The comment window runs from Dec 17-23, alongside supporting documents and an official foreign-language version of China’s mandatory “Electric vehicle safety requirements” standard.
The draft was originally released Sept 24 for comment until Nov 22.
For door handles, the draft focuses on one basic outcome: people must still be able to get out after a serious incident.
MIIT proposed that every side door, excluding the tailgate, must have a mechanical-release exterior handle and at least one mechanical-release interior handle.
The requirement was made to cover vehicles that rely on electronic locking, including systems that lock automatically.
The draft also gets specific about usability.

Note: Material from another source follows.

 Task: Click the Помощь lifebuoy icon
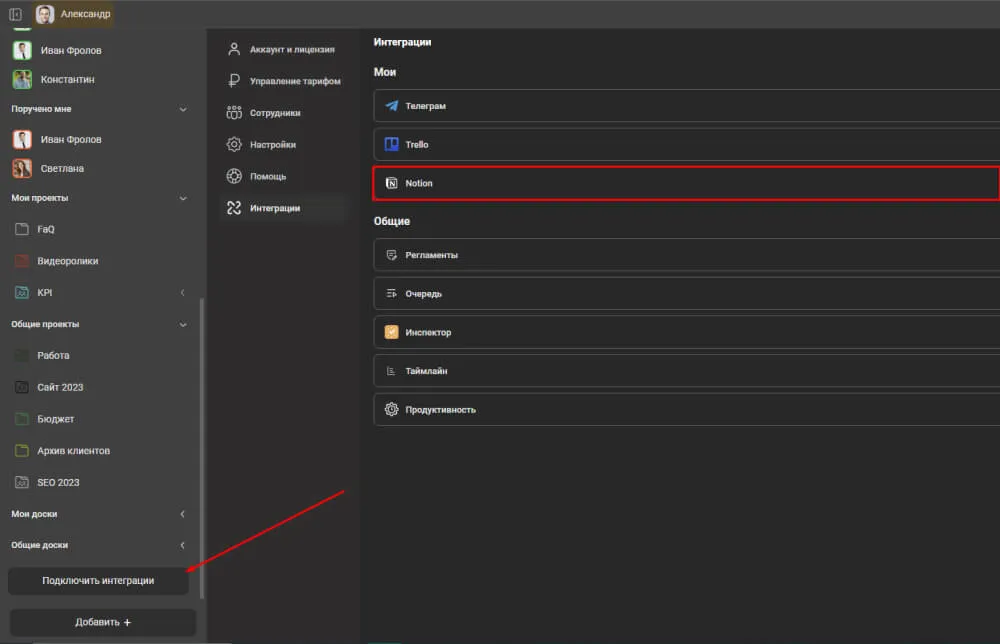[x=234, y=177]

Exterior handles should sit within, or close to, defined areas on the door or door frame, with enough clearance for a hand to operate the mechanical release.
Inside, the mechanical-release handle must be easy to spot and reach, with placement guidance tied to seating reference points.
For most interior designs, permanent markings and night-visible instructions are required, and owners’ manuals must explain normal and emergency operation.
MIIT also set out a phased timeline. For newly type-approved models, the “hand operating space” requirement for the exterior handle would start in the 13th month after the standard takes effect, while other requirements apply from the effective date. Models that already hold type approval get until the 25th month after the effective date.